Our South Texas climate is no joke, but you shouldn’t let that stop you from having exciting adventures outdoors. The RGV is full of history in architecture, culture, or in this case, nature.
This is the second part of the Visit the Valley series and this time, we will explore a tree that is older than the nations of Mexico, Canada, and the United States combined.
The Montezuma Bald Cypress of Abram, Texas, near the Rio Grande, is 900-plus years old. If trees could talk, it could tell thousands of stories. Tales of empires, natives, conquest, settling, and today, a vibrant Rio Grande Valley on the border.
Studying these trees and the reason they are so far north from Central and Southern Mexico, where the Aztec civilization was centralized, can open a world of discovery and history.
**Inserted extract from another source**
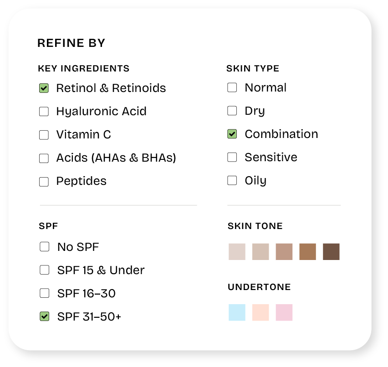Check the Normal skin type box

[232, 87]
“A lot of the people in the Valley tend to overlook a lot of the beautiful natural things that are here,” said local historian, professor and organizer Ruben Flores. “Very few people know about El Sal Del Rey or the Ahuehuete tree. That’s part and parcel with it.”
The tree is near the border, behind a steel gate built by the federal government but still accessible to residents — albeit with some border patrol presence. Making a trip to see this special piece of nature is something that’s hard to forget, especially with background knowledge.
These Bald Cypresses (taxodium muctonatum) were commonplace in the Aztec Empire. The largest tree of its kind is located in Oaxaca, but the tree in Abram shows the extent and migration patterns of the empire. They can be found in many parts of Southern and Central Mexico.
“When I first heard about the one in Abram, I was excited,” Flores said. “It’s smaller [than Oaxaca’s] but it’s the same type of tree. The Aztec saw it as a symbol of government, so they planted it throughout their kingdom and that included here. They traveled up north to El Sal Del Rey to get salt.”
“If you see the redwoods in California, you stand there and you’re in awe,” Flores said. “It’s that same feeling when you see the Ahuehuete — it’s immense. It is literally the largest living thing on Earth. It can be compared to the Blue Whale — it’s even bigger. The circumference of the tree is as big as it is tall.”
The tree in Oaxaca is almost 2,000 years old, while Abram is 900 years old. (Still some room to grow and catch up!)
Central and Southern Mexico are home to many of these Aztec-planted giants that were a sign of political, social and agricultural prowess. Montezuma is the name of the final ruler of the great Aztec empire that stretched into modern-day America and south to Honduras and Nicaragua. He is known for this period and his confrontations with conquistador Hernan Cortes.
Cortes is said to have cried under the tree in Santa Maria Del Tule after being chased out of Tenochtitlan (Mexico City) by Mexica forces.
Research says these trees were planted alongside the advanced agriculture systems of the indigenous people. The resin was said to be used to treat gout and ulcers, the bark boiled to promote menstrual and bladder health, while the leaves were used to stop itching.
Flores says that in order for the tree in the Valley to be protected, it would be wise to designate the tree as a historical marker. This would preserve the giant from destruction or construction.
“The first thing we plant when we take over a region is a flag,” Flores said. “What did we plant on the moon? We plant flags, they planted trees.”